Les entreprises sont actuellement dans une phase d’expérimentation, d’exploration et d’identification des besoins. Et de nombreux aspects sont considérés par les directions juridiques et RH avant même d’installer un système d’IA : protection des données, gouvernance adaptée et respect des normes internes, utilisation sécurisée, accompagnement et formation des salariés, élaboration de chartes éthiques, etc. Dans ce cadre, la mission de l’AFJE est de mener des réflexions sur les enjeux et les impacts de l’IA, et d’accompagner les directions juridiques sur l’ensemble des sujets techniques auxquels elles sont confrontées.

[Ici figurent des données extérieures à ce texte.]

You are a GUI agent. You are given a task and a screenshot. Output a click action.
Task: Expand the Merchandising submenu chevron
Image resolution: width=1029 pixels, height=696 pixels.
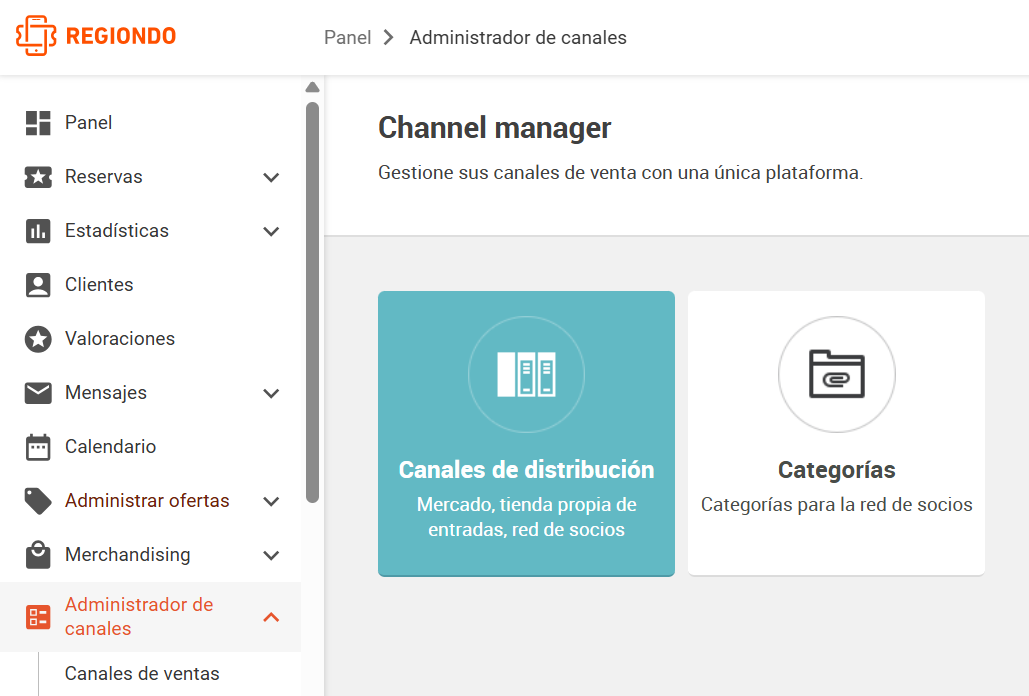pyautogui.click(x=271, y=555)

Pour cela, l’AFJE se repose sur ses différentes commissions spécialisées, notamment la commission Innovation Numérique & Directions juridiques, dont j’ai la responsabilité. Elle a pour mission d’acculturer les juristes aux innovations technologiques ‒ dont les IA génératives font partie ‒ et à leurs répercussions sur les métiers et la gouvernance.

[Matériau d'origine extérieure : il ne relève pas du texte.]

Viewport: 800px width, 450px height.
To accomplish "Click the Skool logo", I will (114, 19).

Par ailleurs, je suis copilote du Groupe Scientifique IA et juristes, créé en mars dernier par l’AFJE. Une dizaine de directions juridiques, issues notamment des secteurs de la tech et de la grande distribution, nous ont déjà rejoints. Les travaux, articulés autour de deux axes, institutionnels et opérationnels, nous conduisent à considérer les enjeux de réglementation de l’IA et ses implications éthiques, avec l’ambition d’associer notre groupe à des acteurs publics. Outre le projet de code de conduite IA, un projet de bac à sable pour tester et comprendre les fonctionnalités d’une IA est inclus dans notre plan de route.

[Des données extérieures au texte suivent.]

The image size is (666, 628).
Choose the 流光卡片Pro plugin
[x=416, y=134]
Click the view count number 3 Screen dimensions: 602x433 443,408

“Face à ces risques de biais et discriminations lors du recrutement, les fonctions RH doivent être particulièrement sensibilisées aux enjeux d’éthique de l’intelligence artificielle”
Où en est-on de la formation aux IA génératives ?
L’article 4 du RIA prévoit l’obligation des entreprises de prendre des mesures pour que leurs salariés aient un niveau de connaissance suffisant en IA. Selon l’étude du BCG, seuls 30 % des managers et 28 % des salariés ont été formés à l’IA durant l’année écoulée. Pourtant, la formation est essentielle pour bien maîtriser ces outils et appréhender de la meilleure façon les enjeux juridiques et éthiques de l’IA. Et ce d’autant plus que la demande vient des cadres : interrogés par l’Apec, ils sont 53 % à avoir exprimé le souhait de bénéficier d’une formation sur l’IA.
Le secteur du recrutement doit aussi faire preuve d’une grande vigilance car nous serons bientôt en présence d’IA se parlant en quelque sorte entre elles lors des interactions entre candidats et recruteurs : côté candidats, certains CV et lettres de motivation seront rédigés ou automatisés grâce à l’IA, et côté recruteurs, la sélection automatisée des CV par des algorithmes pourra engendrer des risques de discriminations liées à l’âge ou aux origines. Pour remédier à ces risques de biais et discriminations lors du recrutement, les fonctions RH doivent être particulièrement sensibilisées aux implications éthiques de l’intelligence artificielle.